The potential exposures could have occurred during treatments as far back as April 2003 at the Tennessee GI Clinic, May 2004 at the Miami GI Clinic and January 2008 at the Augusta ENT Clinic.
Since February 2009, the Department of Veterans Affairs has warned nearly 11,000 potentially affected patients, requesting that they obtain blood tests. So far, test results have been received back on at least 6,531 veterans.
As of April 24, 2009, the VA confirms that four cases of HIV have been found among those exposed, including two veterans treated in Miami, one in Tennessee and one in Georgia. Another 20 patients have been diagnosed with Hepatitis C (8 from Tennessee, 7 from Miami and 5 from Augusta) and 6 patients have been diagnosed with the less severe Hepatitis B (4 from Tennessee, 2 from Georgia and none from Miami).
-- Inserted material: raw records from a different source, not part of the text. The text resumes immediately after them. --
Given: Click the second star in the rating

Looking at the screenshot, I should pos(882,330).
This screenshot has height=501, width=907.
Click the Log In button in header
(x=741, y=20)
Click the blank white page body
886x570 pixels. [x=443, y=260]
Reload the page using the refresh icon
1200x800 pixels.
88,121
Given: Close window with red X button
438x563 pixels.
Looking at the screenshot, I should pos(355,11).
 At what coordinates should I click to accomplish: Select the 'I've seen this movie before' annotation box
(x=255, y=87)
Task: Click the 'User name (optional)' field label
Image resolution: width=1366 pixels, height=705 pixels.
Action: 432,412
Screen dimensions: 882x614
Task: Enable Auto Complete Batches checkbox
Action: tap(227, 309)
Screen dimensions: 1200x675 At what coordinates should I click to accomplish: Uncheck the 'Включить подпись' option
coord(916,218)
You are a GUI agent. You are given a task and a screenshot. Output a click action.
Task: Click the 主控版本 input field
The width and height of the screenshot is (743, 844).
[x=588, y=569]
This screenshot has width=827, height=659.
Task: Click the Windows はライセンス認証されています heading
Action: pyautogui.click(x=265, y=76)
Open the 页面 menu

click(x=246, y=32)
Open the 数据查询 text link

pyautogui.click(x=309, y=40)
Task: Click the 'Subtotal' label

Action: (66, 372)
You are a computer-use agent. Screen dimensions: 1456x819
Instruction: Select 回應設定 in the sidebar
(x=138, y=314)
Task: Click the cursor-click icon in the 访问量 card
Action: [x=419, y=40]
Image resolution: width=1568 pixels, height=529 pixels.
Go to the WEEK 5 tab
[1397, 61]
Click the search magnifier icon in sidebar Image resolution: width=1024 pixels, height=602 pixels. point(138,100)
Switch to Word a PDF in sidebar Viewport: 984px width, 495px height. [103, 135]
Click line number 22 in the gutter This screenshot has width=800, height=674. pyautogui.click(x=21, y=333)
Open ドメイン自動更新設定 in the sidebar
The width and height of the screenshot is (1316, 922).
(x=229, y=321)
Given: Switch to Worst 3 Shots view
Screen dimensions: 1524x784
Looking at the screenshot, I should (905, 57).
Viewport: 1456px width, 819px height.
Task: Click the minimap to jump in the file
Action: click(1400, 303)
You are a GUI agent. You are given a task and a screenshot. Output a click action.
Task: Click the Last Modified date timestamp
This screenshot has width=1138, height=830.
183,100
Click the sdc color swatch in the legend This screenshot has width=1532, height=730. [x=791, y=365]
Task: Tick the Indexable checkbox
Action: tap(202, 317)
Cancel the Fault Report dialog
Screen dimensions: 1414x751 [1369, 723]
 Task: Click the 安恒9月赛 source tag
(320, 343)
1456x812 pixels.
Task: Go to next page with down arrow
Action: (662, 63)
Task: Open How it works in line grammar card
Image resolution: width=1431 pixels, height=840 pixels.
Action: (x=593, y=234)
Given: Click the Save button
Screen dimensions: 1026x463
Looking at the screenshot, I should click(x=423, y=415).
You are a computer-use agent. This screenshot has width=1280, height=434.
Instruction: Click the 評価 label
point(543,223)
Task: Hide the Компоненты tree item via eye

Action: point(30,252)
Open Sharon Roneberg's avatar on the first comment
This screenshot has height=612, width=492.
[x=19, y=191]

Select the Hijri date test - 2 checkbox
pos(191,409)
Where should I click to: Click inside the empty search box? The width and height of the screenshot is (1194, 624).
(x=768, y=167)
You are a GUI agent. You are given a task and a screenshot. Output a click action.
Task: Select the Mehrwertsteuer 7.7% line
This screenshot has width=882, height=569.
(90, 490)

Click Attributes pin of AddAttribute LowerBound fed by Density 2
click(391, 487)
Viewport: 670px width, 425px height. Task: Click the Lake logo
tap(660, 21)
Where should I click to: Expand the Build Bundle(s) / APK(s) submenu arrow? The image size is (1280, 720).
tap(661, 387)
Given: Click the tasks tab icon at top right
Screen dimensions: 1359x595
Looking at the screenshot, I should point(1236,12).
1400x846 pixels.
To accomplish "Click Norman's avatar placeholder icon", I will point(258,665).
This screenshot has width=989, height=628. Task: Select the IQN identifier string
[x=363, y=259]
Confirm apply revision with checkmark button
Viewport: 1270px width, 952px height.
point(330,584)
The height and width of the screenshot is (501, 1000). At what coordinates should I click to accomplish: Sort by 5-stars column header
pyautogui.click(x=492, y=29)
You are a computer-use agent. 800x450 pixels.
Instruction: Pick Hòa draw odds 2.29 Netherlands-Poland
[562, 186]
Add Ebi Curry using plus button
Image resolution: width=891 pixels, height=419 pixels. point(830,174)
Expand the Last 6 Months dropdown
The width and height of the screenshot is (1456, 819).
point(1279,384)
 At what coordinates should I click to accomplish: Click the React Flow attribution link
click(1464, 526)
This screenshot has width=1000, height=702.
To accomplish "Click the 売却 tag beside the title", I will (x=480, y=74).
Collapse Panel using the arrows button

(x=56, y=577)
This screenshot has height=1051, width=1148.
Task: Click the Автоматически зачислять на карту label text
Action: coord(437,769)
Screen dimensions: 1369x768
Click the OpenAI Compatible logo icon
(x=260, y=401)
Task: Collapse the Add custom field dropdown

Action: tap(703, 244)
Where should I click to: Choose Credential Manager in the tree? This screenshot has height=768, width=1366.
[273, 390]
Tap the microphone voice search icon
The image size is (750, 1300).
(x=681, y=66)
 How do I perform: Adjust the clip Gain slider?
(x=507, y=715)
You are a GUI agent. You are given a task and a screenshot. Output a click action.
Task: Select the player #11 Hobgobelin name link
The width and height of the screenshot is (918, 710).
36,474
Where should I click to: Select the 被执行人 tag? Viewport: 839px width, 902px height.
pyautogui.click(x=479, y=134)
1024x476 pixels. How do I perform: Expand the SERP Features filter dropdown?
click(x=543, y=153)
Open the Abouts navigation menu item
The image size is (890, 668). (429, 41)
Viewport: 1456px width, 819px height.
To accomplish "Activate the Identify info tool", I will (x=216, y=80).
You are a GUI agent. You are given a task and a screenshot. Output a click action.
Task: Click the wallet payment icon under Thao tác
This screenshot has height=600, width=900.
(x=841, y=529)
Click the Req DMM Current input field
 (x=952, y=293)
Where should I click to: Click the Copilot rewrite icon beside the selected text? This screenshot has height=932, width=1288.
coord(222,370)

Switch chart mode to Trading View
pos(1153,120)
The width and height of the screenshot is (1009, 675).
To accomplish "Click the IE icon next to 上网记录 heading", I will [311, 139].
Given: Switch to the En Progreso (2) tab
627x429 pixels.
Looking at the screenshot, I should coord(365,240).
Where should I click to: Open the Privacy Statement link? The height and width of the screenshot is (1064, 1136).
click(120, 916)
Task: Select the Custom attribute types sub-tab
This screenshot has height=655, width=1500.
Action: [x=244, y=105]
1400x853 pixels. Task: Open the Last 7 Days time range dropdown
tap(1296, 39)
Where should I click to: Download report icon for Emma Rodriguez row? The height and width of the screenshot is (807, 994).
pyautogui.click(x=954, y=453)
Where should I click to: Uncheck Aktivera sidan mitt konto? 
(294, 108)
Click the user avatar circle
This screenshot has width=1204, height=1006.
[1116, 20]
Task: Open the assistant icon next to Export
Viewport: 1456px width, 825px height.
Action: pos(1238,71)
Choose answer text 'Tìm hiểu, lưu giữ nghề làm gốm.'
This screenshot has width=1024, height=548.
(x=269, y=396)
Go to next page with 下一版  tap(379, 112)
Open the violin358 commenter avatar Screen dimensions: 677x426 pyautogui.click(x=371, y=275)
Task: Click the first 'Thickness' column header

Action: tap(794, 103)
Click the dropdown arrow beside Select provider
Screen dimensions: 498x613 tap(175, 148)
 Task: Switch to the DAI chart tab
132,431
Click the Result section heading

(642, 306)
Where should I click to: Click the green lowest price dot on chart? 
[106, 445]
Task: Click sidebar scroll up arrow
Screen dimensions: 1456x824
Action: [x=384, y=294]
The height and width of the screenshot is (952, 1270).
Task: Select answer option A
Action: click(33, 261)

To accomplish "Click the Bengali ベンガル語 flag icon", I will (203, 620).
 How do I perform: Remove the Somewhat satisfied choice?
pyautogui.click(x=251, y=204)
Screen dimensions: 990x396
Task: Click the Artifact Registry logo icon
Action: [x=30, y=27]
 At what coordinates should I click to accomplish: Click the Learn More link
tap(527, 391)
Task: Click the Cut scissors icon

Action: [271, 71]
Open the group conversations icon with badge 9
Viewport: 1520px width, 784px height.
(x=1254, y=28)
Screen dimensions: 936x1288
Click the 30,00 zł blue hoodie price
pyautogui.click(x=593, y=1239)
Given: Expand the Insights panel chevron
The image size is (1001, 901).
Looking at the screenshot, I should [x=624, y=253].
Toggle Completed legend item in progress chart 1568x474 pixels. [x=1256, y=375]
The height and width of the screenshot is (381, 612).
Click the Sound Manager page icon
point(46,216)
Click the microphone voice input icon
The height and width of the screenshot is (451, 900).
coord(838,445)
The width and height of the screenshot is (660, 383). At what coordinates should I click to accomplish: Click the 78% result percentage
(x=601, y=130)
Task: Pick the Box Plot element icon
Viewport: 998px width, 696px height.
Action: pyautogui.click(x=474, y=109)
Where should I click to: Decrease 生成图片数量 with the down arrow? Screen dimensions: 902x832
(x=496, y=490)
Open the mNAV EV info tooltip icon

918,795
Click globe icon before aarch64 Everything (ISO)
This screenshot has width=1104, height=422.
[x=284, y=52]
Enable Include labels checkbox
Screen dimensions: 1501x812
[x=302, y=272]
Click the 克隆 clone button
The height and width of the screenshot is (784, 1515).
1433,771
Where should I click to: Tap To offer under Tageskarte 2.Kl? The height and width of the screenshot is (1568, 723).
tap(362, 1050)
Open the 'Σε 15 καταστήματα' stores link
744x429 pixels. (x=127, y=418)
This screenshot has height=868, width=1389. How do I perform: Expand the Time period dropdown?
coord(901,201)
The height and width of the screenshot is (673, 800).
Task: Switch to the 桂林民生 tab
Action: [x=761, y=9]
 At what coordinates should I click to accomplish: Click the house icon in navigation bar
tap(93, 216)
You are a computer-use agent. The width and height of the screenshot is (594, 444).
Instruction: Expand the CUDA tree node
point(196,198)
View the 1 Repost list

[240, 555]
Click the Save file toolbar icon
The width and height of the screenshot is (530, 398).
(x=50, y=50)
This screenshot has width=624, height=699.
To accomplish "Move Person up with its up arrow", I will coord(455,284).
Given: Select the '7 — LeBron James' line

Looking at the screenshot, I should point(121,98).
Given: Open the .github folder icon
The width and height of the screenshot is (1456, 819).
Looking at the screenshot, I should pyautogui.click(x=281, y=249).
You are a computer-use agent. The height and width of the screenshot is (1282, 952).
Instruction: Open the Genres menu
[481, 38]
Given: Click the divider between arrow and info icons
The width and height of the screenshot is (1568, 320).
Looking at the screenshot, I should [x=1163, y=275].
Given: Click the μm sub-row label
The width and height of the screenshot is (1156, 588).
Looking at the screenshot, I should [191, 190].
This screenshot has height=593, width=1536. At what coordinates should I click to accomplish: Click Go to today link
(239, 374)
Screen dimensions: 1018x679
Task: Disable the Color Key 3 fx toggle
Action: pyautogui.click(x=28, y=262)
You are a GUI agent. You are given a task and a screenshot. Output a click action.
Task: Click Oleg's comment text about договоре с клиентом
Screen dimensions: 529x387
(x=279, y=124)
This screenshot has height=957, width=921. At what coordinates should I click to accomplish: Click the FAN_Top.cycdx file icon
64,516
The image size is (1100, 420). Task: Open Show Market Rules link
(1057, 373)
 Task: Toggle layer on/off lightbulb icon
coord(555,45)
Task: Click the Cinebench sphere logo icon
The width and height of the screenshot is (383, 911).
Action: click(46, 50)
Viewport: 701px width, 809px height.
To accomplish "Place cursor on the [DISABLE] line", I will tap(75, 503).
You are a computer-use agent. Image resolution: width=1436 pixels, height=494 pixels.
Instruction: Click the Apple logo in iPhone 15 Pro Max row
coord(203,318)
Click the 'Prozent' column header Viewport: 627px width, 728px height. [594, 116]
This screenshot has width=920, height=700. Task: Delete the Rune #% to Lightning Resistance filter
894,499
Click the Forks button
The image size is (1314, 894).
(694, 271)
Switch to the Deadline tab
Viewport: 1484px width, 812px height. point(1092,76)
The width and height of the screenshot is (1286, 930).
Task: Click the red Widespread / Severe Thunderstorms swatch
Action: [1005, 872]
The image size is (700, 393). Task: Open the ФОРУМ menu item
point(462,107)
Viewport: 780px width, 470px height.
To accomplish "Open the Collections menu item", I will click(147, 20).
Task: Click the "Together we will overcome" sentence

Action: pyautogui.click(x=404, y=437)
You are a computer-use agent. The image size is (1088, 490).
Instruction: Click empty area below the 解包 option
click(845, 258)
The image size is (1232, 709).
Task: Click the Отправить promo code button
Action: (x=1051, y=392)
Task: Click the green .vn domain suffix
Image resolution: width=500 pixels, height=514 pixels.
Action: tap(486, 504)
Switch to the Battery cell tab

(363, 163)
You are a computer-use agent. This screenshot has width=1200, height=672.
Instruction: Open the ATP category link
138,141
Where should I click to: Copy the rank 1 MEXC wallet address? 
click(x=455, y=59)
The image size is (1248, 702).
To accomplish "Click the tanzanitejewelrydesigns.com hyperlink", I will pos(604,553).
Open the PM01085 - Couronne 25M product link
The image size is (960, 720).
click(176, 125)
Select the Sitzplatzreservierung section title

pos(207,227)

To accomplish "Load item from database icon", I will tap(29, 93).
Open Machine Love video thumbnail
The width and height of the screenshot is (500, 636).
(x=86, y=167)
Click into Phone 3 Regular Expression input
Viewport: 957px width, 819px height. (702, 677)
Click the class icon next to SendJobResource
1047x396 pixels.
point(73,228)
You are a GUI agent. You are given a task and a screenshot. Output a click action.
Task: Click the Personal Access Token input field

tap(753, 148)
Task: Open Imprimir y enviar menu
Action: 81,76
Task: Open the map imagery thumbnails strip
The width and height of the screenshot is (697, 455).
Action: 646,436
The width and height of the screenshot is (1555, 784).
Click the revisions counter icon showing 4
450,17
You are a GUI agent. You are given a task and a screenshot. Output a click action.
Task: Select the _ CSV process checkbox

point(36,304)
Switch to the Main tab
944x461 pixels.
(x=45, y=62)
Although these cases have been identified among those that may have been exposed, the VA indicates that they are not necessarily linked to the VA clinic endoscopy problems and they are continuing to evaluate the cases.
Over 100 VA personnel at the three hospitals have been assigned to make sure that potentially affected veterans receive prompt testing and counseling.
Congressional members of the Veterans Affairs Committee have requested a hearing in late May 2009 to discuss the VA’s handling of the problems.